Bone marrow-derived adult liver stem cells (BALSC) are a promising target for the development of future cell-based therapies for a variety of liver disorders. However, the ability of stem cells to fully function, as hepatocytes, is limited and differentiation is time dependent. Therefore, it will be conducive to find a growth factor that is able to enhance liver-specific metabolic activity in freshly isolated liver stem cells. Recently, a subpopulation of BALSC was isolated and characterized (beta2-microglobulin-negative/ Thy-1-positive cells). We hypothesized that using interleukin-3 (IL-3), a hematopoietic differentiation growth factor, we may be able to enhance liver-specific metabolic activity in freshly isolated BALSC. Rat BALSC from normal and injured livers (bile duct ligated) were isolated and stimulated with IL-3 in culture. Cells were co-cultured with or without hepatocytes, separated by a semipermeable membrane.
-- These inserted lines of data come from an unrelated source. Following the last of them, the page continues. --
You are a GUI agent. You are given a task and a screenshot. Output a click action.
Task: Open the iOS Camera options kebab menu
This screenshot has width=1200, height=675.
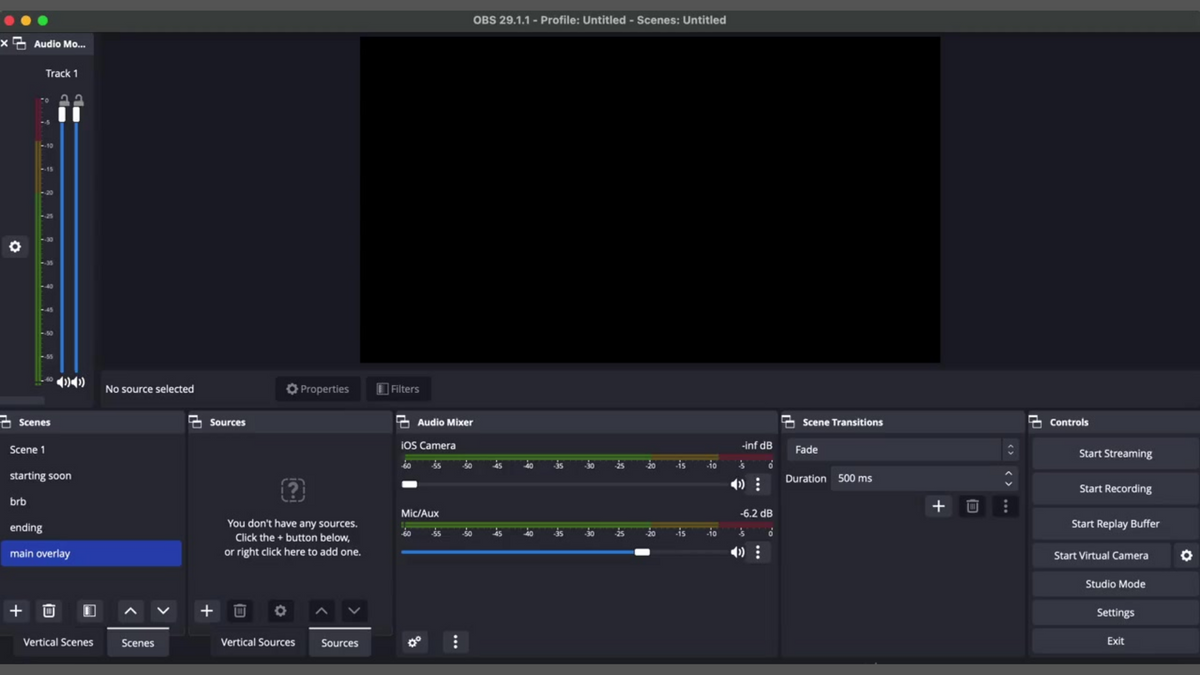point(758,484)
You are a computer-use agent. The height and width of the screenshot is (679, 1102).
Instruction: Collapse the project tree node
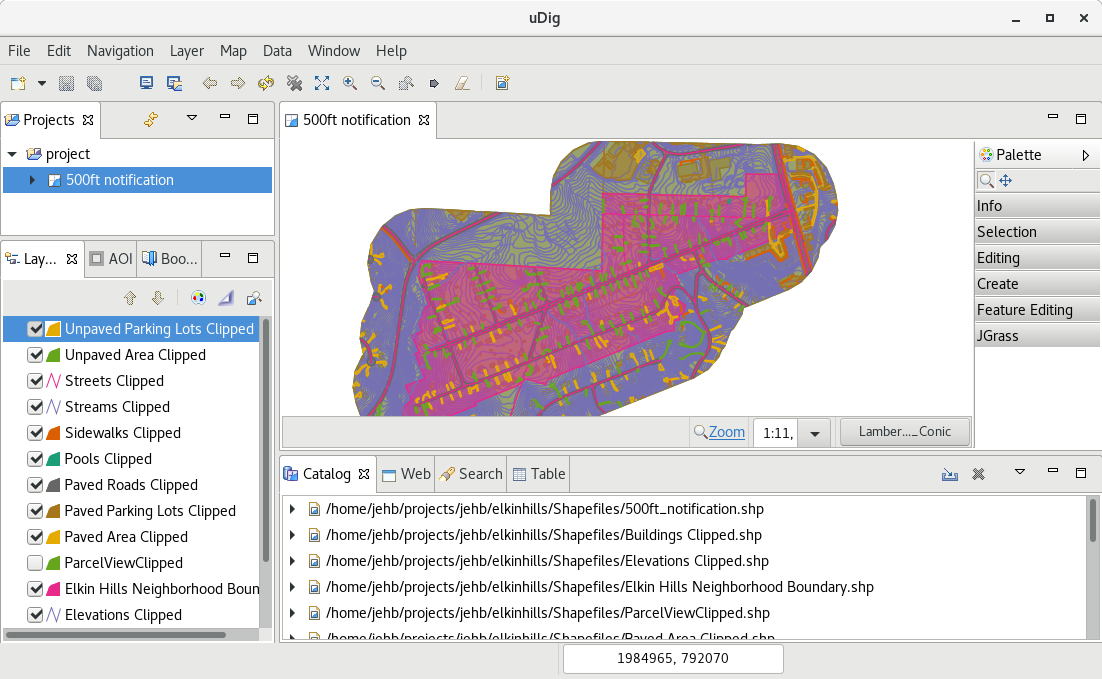(x=12, y=154)
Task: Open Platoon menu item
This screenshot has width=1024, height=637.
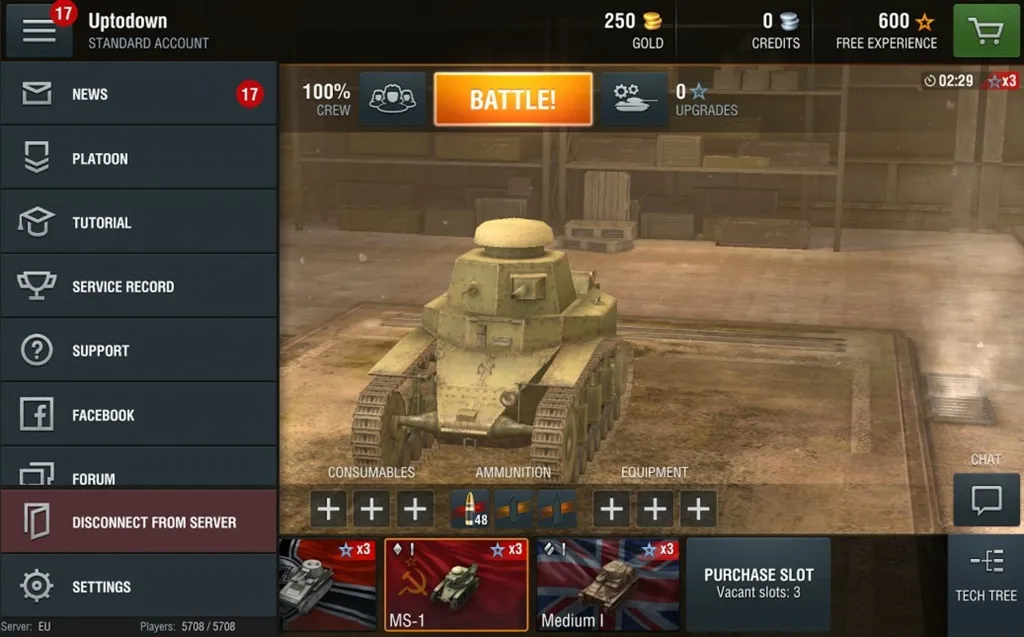Action: pyautogui.click(x=139, y=158)
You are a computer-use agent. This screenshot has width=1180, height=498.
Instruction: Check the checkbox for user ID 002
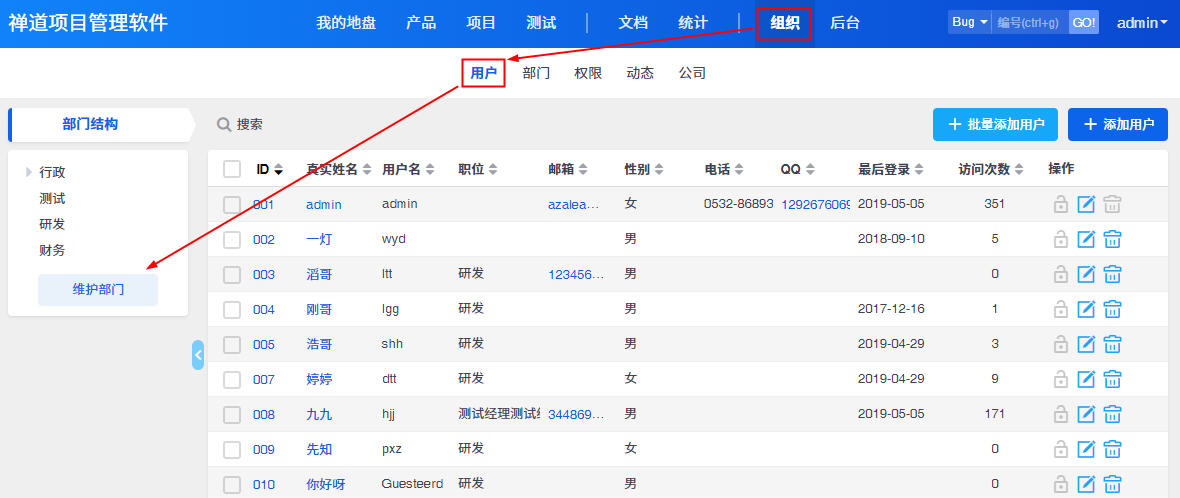pos(232,240)
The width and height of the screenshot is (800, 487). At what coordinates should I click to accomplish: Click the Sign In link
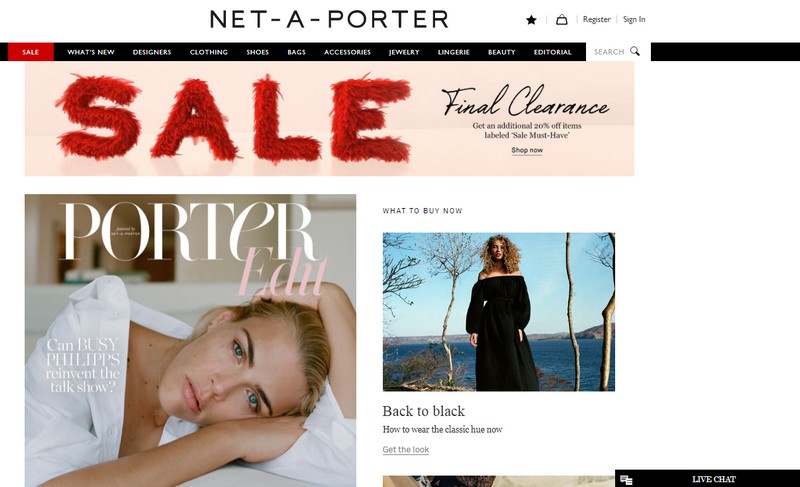634,19
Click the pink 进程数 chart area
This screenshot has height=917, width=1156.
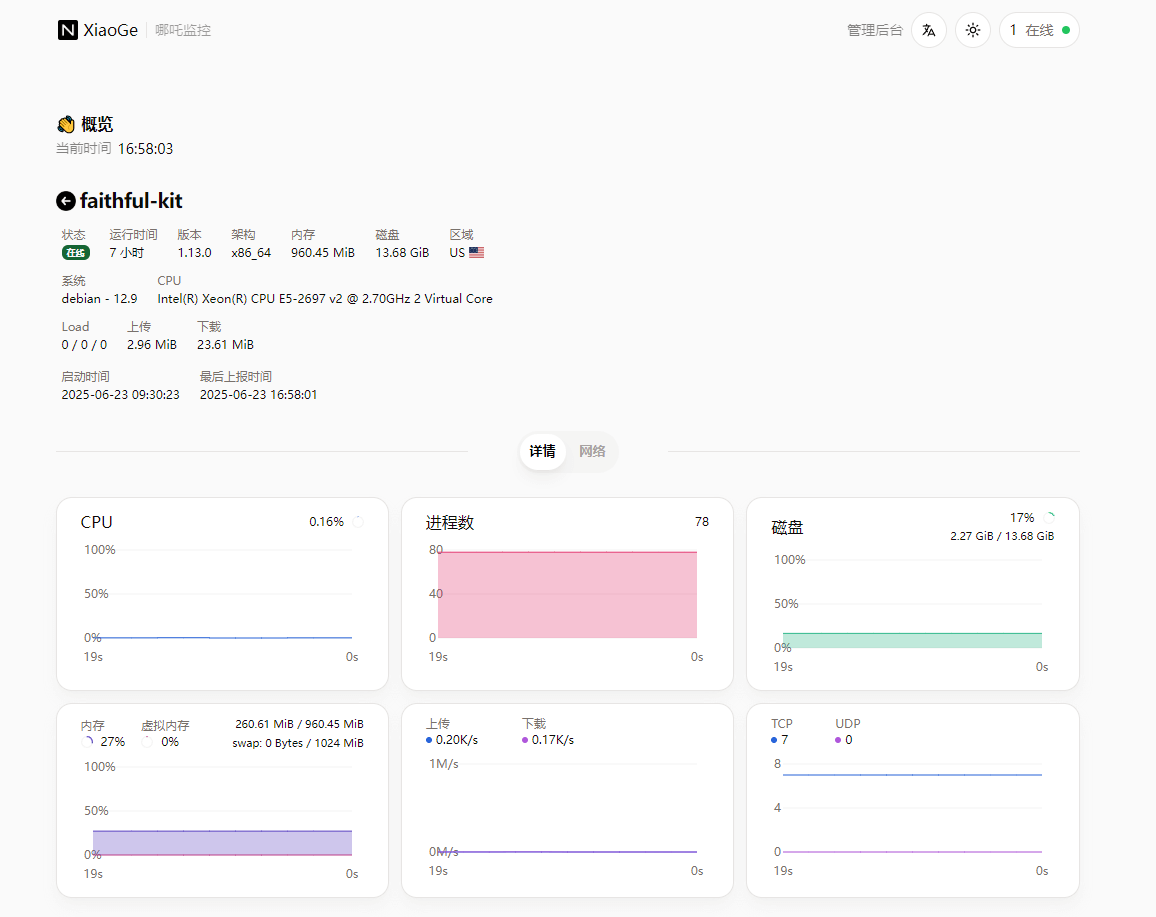[567, 595]
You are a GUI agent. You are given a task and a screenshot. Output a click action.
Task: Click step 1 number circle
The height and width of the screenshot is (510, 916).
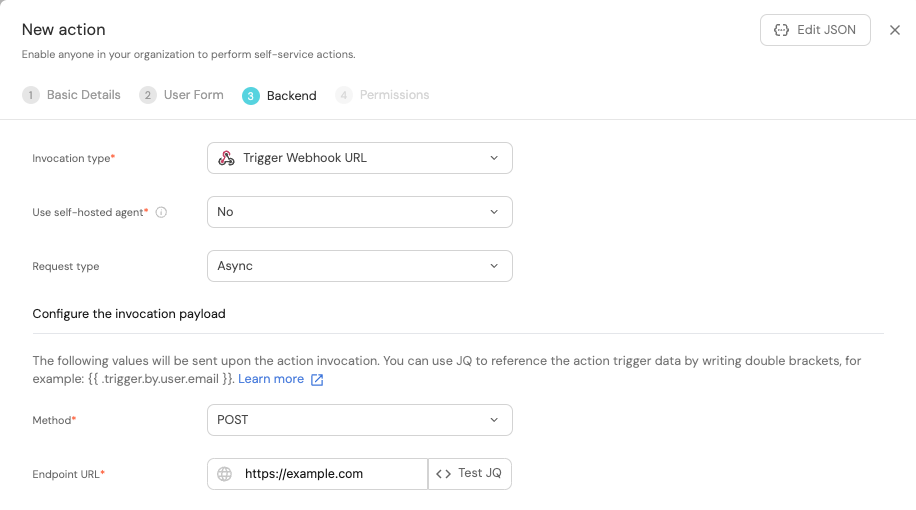tap(31, 95)
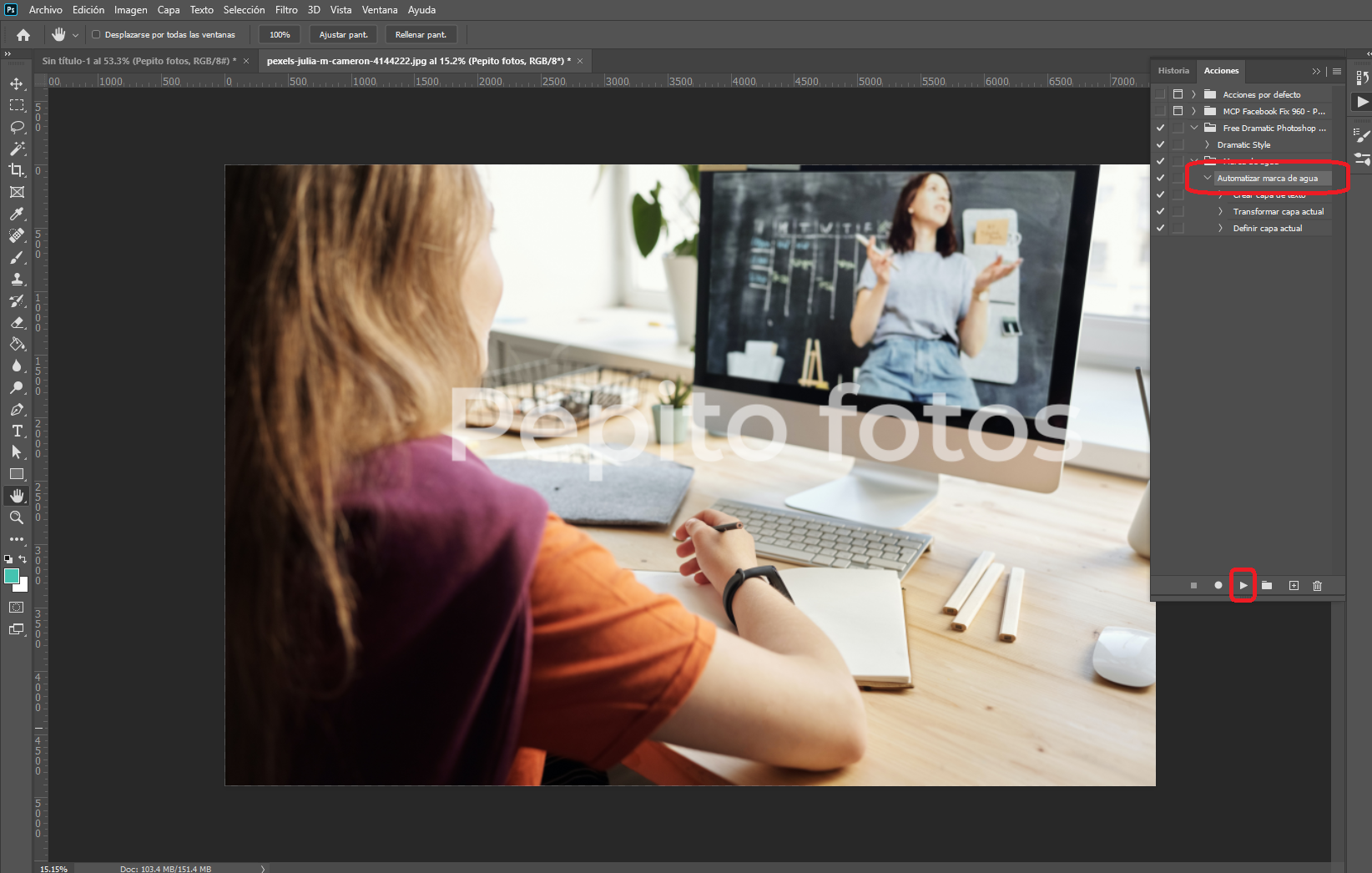Image resolution: width=1372 pixels, height=873 pixels.
Task: Create new action set folder icon
Action: pyautogui.click(x=1267, y=586)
We measured the effect of IL-3 on BALSC to metabolize ammonia into urea (a liver-specific metabolic activity). IL-3 increased the ability of BALSC, purified from normal animals, to metabolize ammonia into urea by several folds. Interestingly, no such effect was found in cell cultures from bile duct-ligated animals. Additionally, co-cultures of BALSC with hepatocytes induced higher rate of ammonia metabolism, which was further enhanced by IL-3. Our study indicates that IL-3 may be used as an agent to enhance differentiation of BALSC, both qualitatively and quantitatively. It is conceivable that stem cells may undergo IL-3 priming before their clinical application in cell transplantation or bioartificial liver systems.